Russia and Turkey reach Syria ceasefire deal
Russian president Vladimir Putin has said a Syrian ceasefire agreement has been reached with Turkey.
Mr Putin said Russia and Turkey will guarantee the truce, which is set to begin at midnight.
He said it will be followed by peace talks between Syrian president Bashar Assad's government and the opposition, and that the Syrian parties will take part in talks to be held in Kazakhstan at a later date.
Syria's military has agreed to a nationwide ceasefire, starting at midnight.
Russian defence minister Sergei Shoigu said the truce will include 62,000 opposition fighters across Syria, and that the Russian military has established a hotline with its Turkish counterpart to monitor compliance.
Foreign minister Sergey Lavrov said US president-elect Donald Trump's administration will be welcome to join the Syrian peace process once he takes office.
Russia is a key ally of Mr Assad, while Turkey is one of the main backers of the opposition.
Several previous attempts to halt the Syrian civil war have failed.
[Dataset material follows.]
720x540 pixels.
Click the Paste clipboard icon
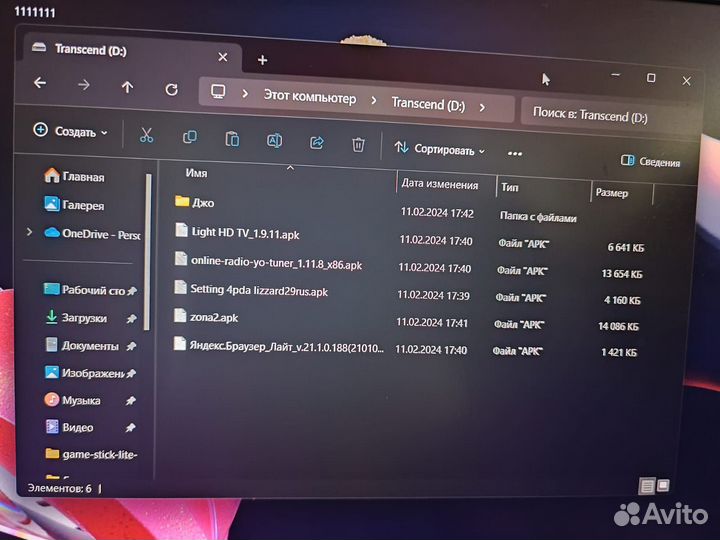click(232, 140)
In a statement carried by state news agency SANA, the Syrian military command "declares a comprehensive nationwide cessation of hostilities as of midnight".
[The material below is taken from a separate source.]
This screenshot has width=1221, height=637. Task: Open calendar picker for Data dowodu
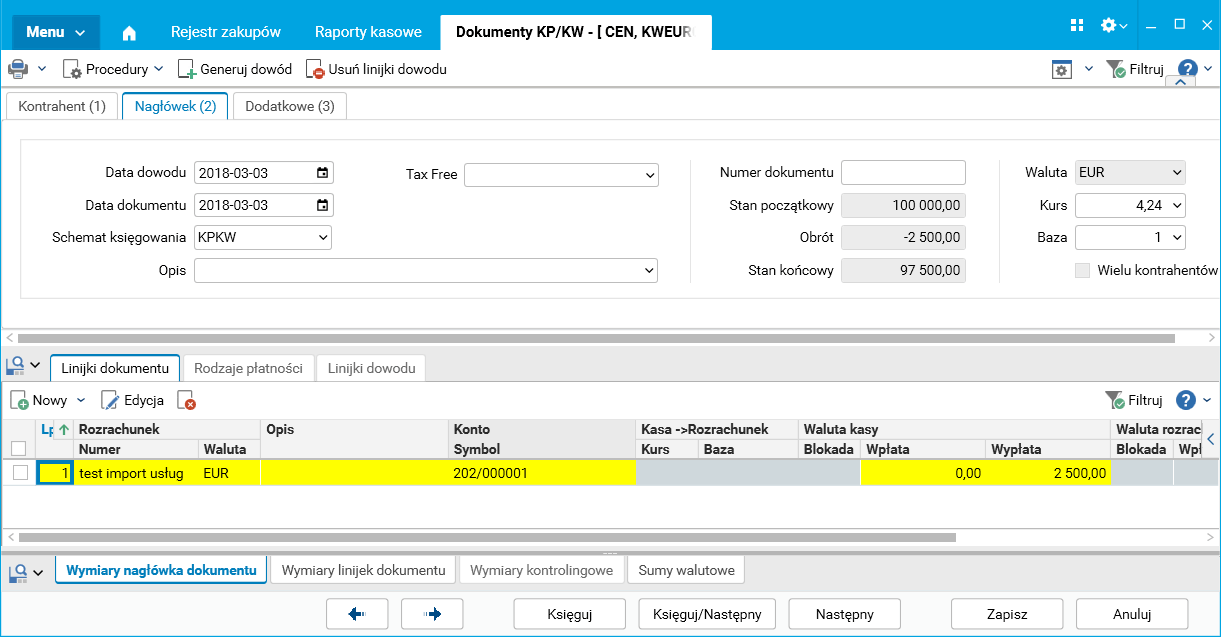[x=322, y=173]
State TV said the ceasefire paves the way for reactivating negotiations to end the conflict.
It said the ceasefire comes after the "successes achieved by the armed forces", an apparent reference to the capture of rebel-held neighbourhoods of Aleppo earlier this month.
Mr Putin has ordered the Russian military to scale down its presence in Syria.
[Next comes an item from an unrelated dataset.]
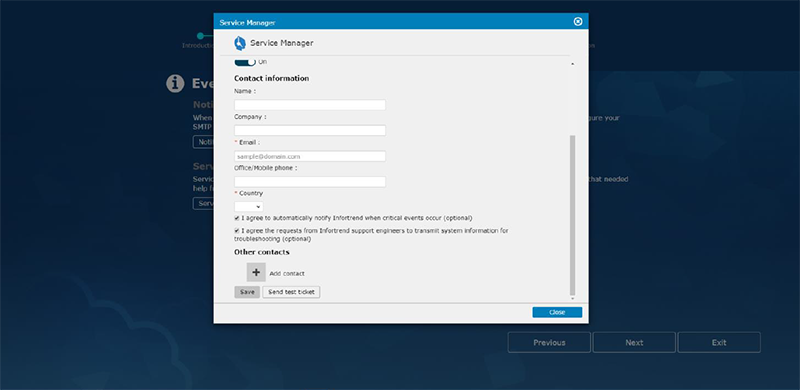Screen dimensions: 800x390
Task: Uncheck automatically notify Infortrend checkbox
Action: tap(237, 218)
He said Russia will continue "fighting international terrorism in Syria" and supporting Mr Assad's military. He did not specify how many troops and which weapons will be withdrawn.
Mr Putin also said that the Russian military will maintain its presence at both an air base in Syria's coastal province of Latakia and the naval facility in the port of Tartus.
Mr Lavrov said Egypt will be invited to join the peace process, and that Saudi Arabia, Qatar and Jordan could also be involved.